Kubuka lembar terakhir yang kutulis dengan tinta biru.
Kamu harus bahagia Key
Bersama siapa pun. Tidak harus aku.
Kala itu perdebatan sengit antara aku dan Ilyas terjadi. Ilyas bilang aku harus bahagia bersama siapa pun. Sedang bahagiaku ada padanya.
Bagiku Ilyas segalanya. Karena padanya aku menemukan sosok pelindung setelah kepergian Babah, sosok pemimpin yang menuntunku bukan menuntut.
"Kenapa di tolak, Key?" Tanyanya enteng sekali. Seolah hatinya bukan untukku. Tentu saja ada rasa perih waktu itu mengingat dia seolah berharap menerima pinangan itu.
Iya, pinangan pertamaku--pinangan sebelum Mas Fhi. Aku menolaknya karena bagiku masa depanku masih panjang, terlebih laki-laki yang aku temui bukan kriteria yang aku harapkan. Intinya jauh sekali dari harapan di masa depan.
"Maumu aku harus menerima? Lalu --" aku kesal kala ia memotong ucapanku yang belum selesai. Padahal aku ingin bilang bagaimana dengan hatimu yang seolah tidak masalah.
"Jangan bilang alasan kamu menolak adalah aku?"
What?
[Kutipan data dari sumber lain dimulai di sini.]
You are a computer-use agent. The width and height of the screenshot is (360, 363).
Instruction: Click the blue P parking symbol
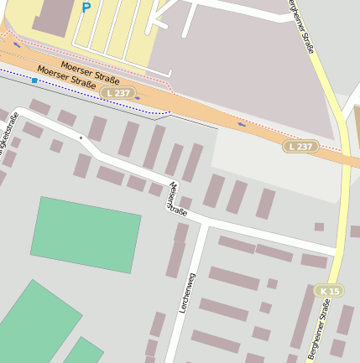(86, 8)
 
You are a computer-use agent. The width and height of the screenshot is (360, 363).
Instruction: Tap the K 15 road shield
(330, 291)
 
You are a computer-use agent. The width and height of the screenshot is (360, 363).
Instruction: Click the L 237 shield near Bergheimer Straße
(300, 147)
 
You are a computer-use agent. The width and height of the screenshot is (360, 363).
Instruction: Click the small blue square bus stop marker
(34, 80)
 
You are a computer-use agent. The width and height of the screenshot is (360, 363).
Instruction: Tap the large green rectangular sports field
(86, 235)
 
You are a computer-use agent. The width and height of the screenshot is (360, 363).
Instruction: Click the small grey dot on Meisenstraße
(81, 137)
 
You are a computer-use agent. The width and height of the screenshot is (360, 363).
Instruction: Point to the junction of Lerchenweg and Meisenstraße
(201, 224)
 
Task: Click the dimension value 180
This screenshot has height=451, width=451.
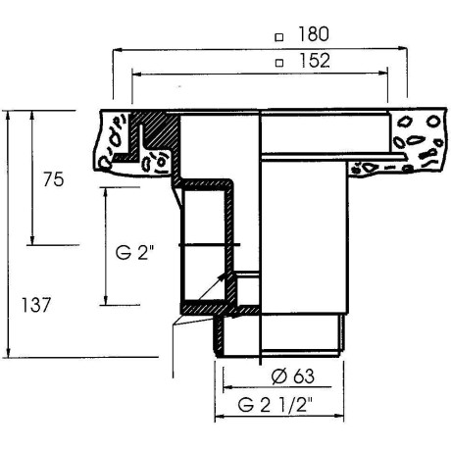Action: pos(314,34)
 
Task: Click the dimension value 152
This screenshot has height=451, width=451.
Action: pos(315,61)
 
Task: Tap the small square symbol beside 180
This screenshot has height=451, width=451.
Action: pos(278,37)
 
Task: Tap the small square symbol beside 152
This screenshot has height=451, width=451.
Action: pos(279,63)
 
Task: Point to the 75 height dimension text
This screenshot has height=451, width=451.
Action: pos(54,179)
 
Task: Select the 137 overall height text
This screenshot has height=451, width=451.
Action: pos(36,305)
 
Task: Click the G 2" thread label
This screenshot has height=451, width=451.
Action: pos(134,252)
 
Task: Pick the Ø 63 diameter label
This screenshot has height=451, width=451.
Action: pos(293,376)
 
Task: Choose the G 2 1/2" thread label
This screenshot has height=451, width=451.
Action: pos(276,406)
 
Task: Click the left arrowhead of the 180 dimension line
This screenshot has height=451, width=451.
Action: pos(117,50)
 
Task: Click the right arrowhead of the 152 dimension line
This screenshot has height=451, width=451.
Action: pos(383,74)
Kalau aku jawab iya, kira-kira apa jawabannya?
Dan ternyata jawabannya, "gak gitu caranya, Key. Kalo sikapmu begitu, disini aku yang salah. Kita memang komitmen buat jaga hati masing-masing, tapi tidak untuk saling mengikat."
Jeda.
"Kamu harus percaya takdir. Kalau jodohmu aku, siapa pun yang menghadang akan di hilangkan, pun jalan untuk menyatukan akan di permudah.
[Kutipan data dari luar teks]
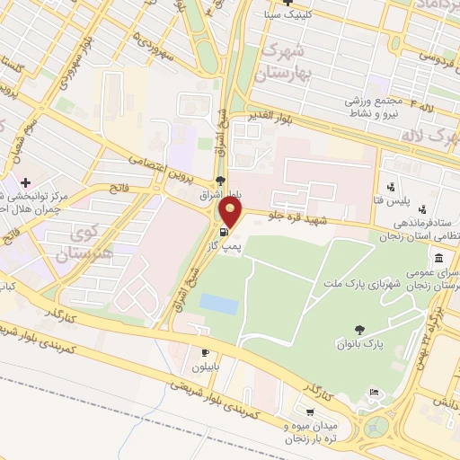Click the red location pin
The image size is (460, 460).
[x=232, y=213]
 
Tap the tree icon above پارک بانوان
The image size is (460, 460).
[x=360, y=330]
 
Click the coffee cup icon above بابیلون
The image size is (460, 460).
[x=207, y=352]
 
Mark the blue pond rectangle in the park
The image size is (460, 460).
[x=219, y=304]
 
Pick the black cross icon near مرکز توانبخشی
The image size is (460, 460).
[x=25, y=181]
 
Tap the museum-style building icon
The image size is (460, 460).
[x=438, y=258]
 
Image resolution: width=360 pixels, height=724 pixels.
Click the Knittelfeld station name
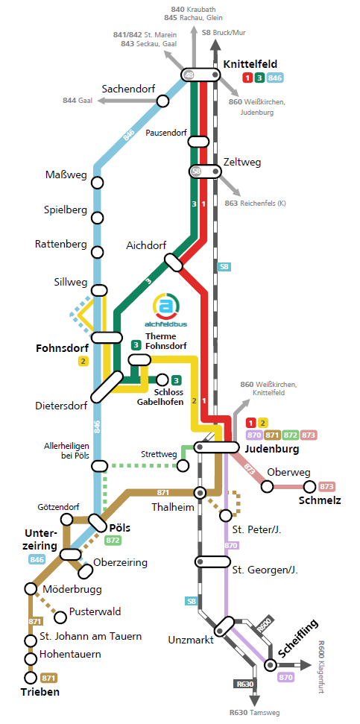coord(250,64)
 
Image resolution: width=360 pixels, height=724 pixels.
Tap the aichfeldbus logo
coord(166,310)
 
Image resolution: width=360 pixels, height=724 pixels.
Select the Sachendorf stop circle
coord(162,101)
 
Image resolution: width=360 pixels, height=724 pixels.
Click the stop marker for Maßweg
coord(97,183)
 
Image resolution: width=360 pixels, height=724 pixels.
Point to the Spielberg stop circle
coord(97,218)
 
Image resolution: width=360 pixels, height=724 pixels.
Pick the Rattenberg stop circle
coord(97,252)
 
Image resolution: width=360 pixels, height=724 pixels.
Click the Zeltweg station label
coord(241,163)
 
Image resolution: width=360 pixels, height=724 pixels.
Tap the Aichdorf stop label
coord(146,246)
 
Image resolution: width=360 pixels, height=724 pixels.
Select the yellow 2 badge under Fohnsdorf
coord(83,362)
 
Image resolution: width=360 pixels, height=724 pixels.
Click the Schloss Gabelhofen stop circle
coord(162,380)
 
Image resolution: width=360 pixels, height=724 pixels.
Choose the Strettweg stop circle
coord(183,466)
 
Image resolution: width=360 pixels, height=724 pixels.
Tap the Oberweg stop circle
coord(267,486)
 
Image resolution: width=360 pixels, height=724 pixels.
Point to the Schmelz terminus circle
coord(309,486)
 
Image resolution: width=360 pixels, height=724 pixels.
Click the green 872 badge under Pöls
coord(113,541)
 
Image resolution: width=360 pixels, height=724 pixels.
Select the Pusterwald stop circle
coord(60,617)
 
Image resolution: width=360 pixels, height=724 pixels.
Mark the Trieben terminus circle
coord(31,677)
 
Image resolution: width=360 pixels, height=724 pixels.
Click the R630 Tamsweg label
coord(254,713)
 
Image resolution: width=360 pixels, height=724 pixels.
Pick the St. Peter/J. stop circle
coord(226,514)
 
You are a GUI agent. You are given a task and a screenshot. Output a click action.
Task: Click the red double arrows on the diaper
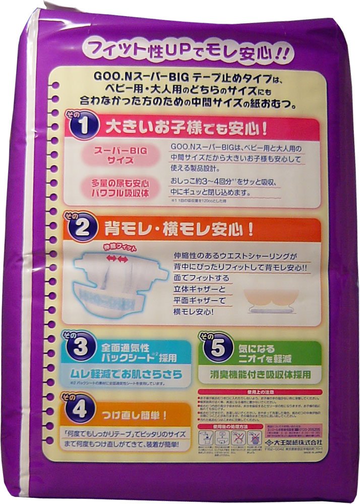tap(117, 259)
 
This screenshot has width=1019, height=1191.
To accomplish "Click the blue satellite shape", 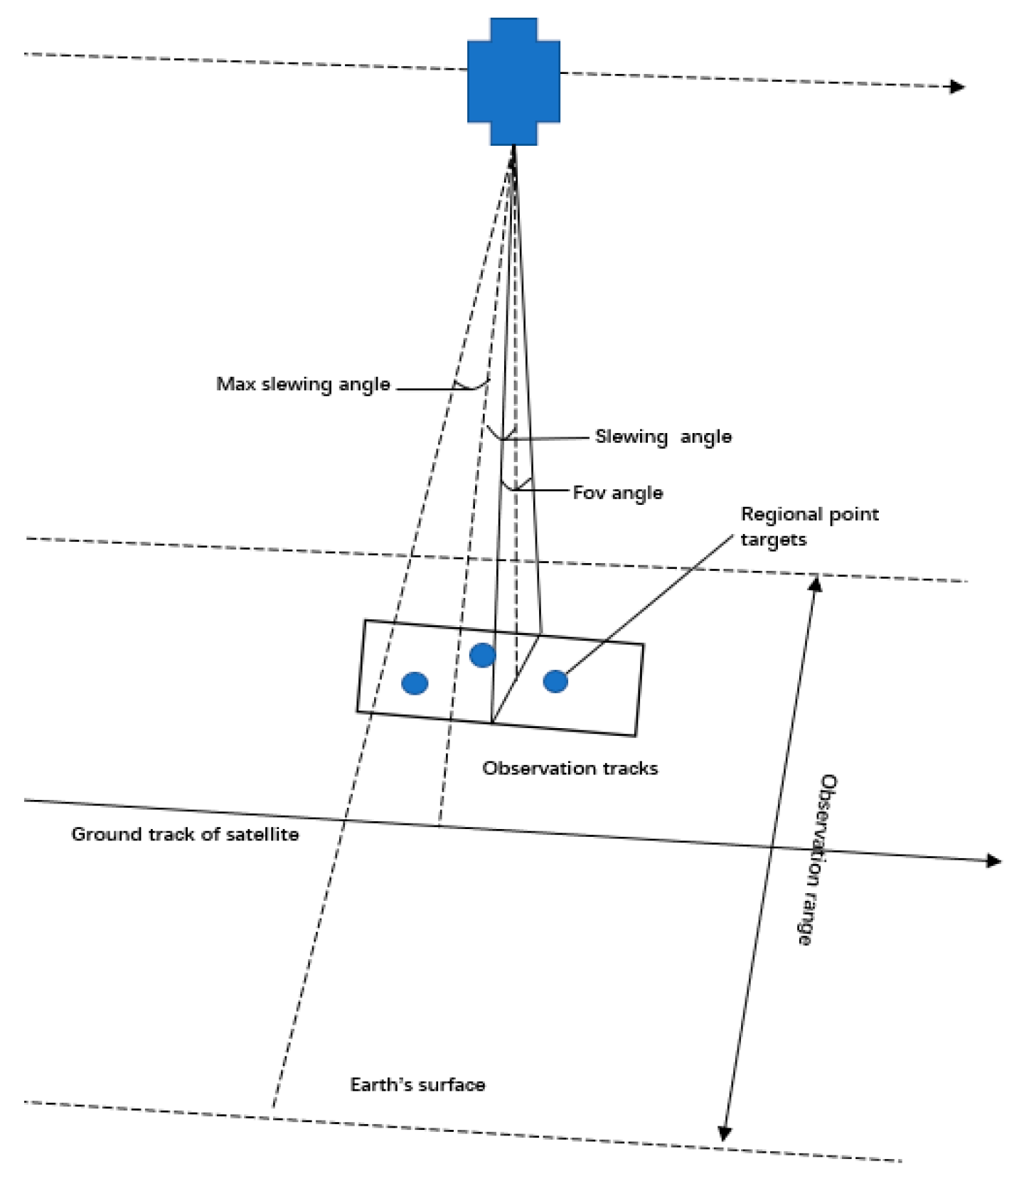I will (513, 82).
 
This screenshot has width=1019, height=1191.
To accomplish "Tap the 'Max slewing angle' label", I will (303, 385).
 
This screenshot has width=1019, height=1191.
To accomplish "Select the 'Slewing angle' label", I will (663, 437).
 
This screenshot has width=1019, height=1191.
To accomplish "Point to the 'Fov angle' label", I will (617, 493).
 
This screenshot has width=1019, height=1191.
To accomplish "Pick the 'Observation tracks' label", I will (570, 768).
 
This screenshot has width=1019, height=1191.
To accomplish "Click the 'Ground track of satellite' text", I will (185, 834).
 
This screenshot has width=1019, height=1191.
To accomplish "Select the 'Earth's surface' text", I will (417, 1084).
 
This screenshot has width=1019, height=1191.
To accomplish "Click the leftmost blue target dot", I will (415, 683).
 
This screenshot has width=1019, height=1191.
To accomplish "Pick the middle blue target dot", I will (482, 655).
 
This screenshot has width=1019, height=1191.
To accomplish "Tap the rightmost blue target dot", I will (555, 681).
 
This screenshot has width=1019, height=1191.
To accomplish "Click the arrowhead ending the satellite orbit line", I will (959, 87).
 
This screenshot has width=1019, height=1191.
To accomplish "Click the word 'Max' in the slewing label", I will (235, 385).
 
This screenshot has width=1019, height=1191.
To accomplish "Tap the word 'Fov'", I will (589, 493).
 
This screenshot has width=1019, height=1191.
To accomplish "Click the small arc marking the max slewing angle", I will (472, 386).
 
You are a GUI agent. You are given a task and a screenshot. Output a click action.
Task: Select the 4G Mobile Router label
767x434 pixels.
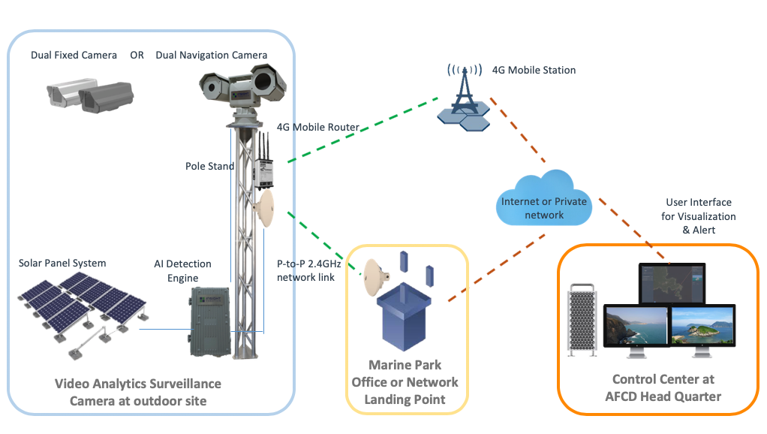click(318, 127)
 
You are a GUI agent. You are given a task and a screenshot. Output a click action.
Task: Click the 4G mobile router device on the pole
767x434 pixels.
click(263, 166)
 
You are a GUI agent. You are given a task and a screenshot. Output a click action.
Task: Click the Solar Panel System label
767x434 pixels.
click(62, 263)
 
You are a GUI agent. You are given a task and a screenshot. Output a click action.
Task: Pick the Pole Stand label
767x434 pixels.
click(209, 165)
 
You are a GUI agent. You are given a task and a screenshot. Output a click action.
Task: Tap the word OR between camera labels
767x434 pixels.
click(137, 56)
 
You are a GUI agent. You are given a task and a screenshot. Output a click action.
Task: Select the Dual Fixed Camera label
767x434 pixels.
click(74, 56)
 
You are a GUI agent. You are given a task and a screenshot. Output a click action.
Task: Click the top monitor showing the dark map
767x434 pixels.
click(672, 284)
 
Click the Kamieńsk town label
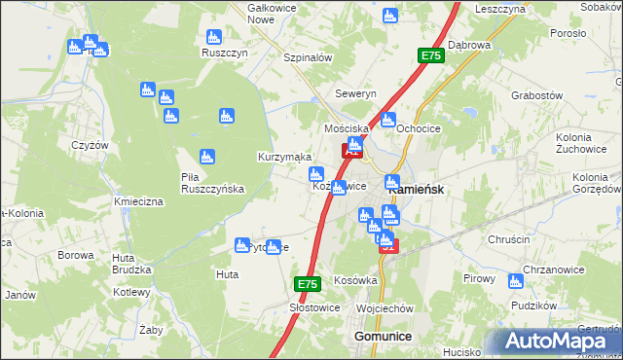click(x=418, y=190)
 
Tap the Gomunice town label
click(x=378, y=336)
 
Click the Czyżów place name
click(x=89, y=144)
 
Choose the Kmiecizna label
click(x=136, y=201)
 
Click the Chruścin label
click(x=506, y=236)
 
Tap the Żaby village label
click(x=151, y=329)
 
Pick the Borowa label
click(x=74, y=255)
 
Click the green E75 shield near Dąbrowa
click(x=432, y=57)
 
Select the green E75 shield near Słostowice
click(x=308, y=284)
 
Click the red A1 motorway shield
click(x=351, y=151)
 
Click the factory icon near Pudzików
click(x=515, y=281)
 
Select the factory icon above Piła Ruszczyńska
click(x=206, y=157)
"Jangan menolak hanya karena aku alasannya. Aku belum tentu yang terbaik. Barang kali yang datang adalah terbaik untukmu menurut Allah.
"Sekali lagi jangan gantungkan harapan pada manusia sepertiku. Aku lemah. Terakhir jangan gantungkan kebahagiaanmu padaku. Bahagia itu bisa kamu raih dimanapun, kapanpun, dan bagaimanapun kamu mau.
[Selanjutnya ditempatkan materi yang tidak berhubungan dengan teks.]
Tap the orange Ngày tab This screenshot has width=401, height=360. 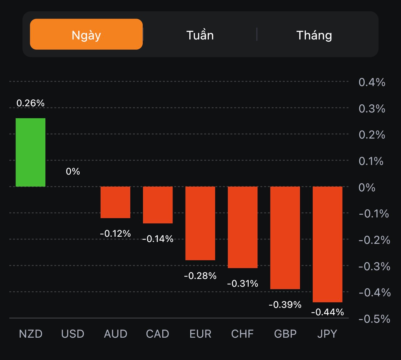(86, 34)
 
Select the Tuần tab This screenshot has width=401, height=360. (200, 35)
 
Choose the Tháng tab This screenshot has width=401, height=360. (314, 35)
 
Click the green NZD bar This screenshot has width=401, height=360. (30, 152)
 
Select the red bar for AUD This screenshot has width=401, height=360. (115, 202)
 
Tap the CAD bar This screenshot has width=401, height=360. (158, 205)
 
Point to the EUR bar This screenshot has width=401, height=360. (200, 223)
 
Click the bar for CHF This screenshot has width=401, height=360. (242, 227)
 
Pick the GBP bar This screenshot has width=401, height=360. (285, 238)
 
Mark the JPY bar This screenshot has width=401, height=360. (327, 244)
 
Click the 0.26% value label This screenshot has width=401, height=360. (30, 103)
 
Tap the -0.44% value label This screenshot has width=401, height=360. (327, 312)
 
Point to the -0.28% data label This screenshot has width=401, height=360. (200, 276)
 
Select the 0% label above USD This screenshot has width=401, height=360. (73, 171)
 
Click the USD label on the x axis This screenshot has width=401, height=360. (73, 334)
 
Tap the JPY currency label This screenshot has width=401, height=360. (327, 334)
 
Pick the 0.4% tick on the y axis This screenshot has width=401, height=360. (372, 82)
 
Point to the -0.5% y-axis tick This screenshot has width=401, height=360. (374, 319)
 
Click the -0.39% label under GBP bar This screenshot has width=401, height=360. (285, 305)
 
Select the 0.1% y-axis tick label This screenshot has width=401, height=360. (371, 161)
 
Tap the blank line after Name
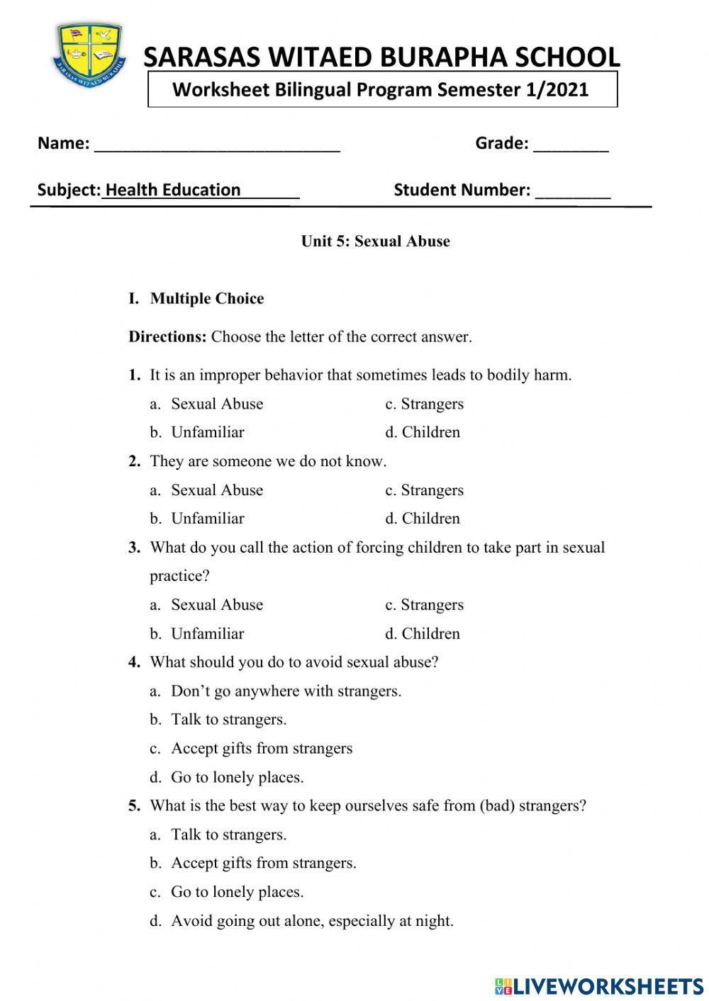(217, 145)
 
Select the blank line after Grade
(571, 145)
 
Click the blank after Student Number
(573, 191)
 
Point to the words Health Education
(173, 190)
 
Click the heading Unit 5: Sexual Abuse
(375, 241)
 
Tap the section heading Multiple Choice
(206, 298)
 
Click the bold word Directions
(167, 337)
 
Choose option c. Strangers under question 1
(424, 404)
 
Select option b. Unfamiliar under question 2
(197, 519)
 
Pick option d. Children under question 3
(423, 633)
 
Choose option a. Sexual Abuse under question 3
(206, 604)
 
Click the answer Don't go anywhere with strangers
(286, 691)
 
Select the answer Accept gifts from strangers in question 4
(261, 748)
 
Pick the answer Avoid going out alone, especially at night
(312, 920)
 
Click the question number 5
(134, 805)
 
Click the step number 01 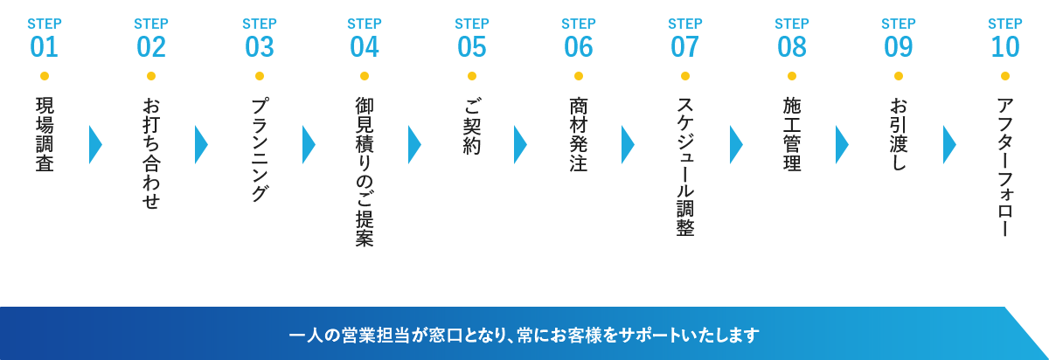click(44, 47)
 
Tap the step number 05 click(472, 47)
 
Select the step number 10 click(1005, 47)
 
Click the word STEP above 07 click(685, 24)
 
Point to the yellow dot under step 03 click(260, 76)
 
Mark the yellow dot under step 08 click(792, 76)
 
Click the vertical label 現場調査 click(45, 134)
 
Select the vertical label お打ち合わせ click(151, 153)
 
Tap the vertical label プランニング click(260, 149)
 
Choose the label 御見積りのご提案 click(365, 172)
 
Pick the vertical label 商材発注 click(579, 134)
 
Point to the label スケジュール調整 click(685, 166)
"Kamu gak harus bersamaku untuk bahagia."
Perkataan Ilyas tepat banget panahnya pada sasaran. Tapi kala itu logikaku tidak berjalan. Perasaan dan egoisme lebih mendominasi.
Aku marah, aku kesal. Dan sejak percekcokan itu Ilyas menghilang. Pesannya singkat, padat dan jelas.
'Aku harus bahagia', katanya.
Dan selanjutnya, mamah tak meminta persetujuanku lagi perihal pinangan. Beliau memutuskan sendiri. Tentu saja aku tak bisa berontak atau menolak seperti sebelumnya, terlebih aku tak lagi puny alasan bertahan. Ilyas menghilang.
Tiba-tiba sepetong coklat yang sudah terkupas dari bungkusnya teronggok dihadapanku. Aku paham betul tangan itu milik siapa. Siapa lagi jika bukan pelengkap separuh agamaku?
"Katanya coklat bisa mengurangi beban pikiran," katanya datar dengan senyum simpulnya.
Cokalat itu yang dia beli saat kembali kekantor, buah tangan yang selalu dia bawa. Tapi tidak bohong jika aku senang. Karena pada dasarnya aku suka makan, suka ngmil, dan ada rasa hangat saat Mas Fhi tahu dan mengerti tentang hal itu.
Tapi, lagi-lagi aku harus kembali diragukan atas sikapnya yang manis dan penuh kasih sayang padaku tapi tidak ada respon tentang Ilyas.
Apa yang aku mau? Dia marah dan cemburu atas kehadiran Ilyas? Atas dasar apa aku mau dia begitu? Karena harus punya cinta untukku? Sedang aku sendiri belum mencintainya.
Dia menatapku sambil makan coklat. Tatapan yang bagiku sulit diartikan. Karena jujur, aku tak banyak menatap mata laki-laki kemudian bisa aku tafsirkan dia kenapa dan sedang apa didalam pikirannya. Pengalaman menentukan katanya, dan aku tak berpengalaman sama sekali perihal menatap laki-laki. Dari kecil hingga dewasa hidupku di pesantren yang jauh dari kaum adam.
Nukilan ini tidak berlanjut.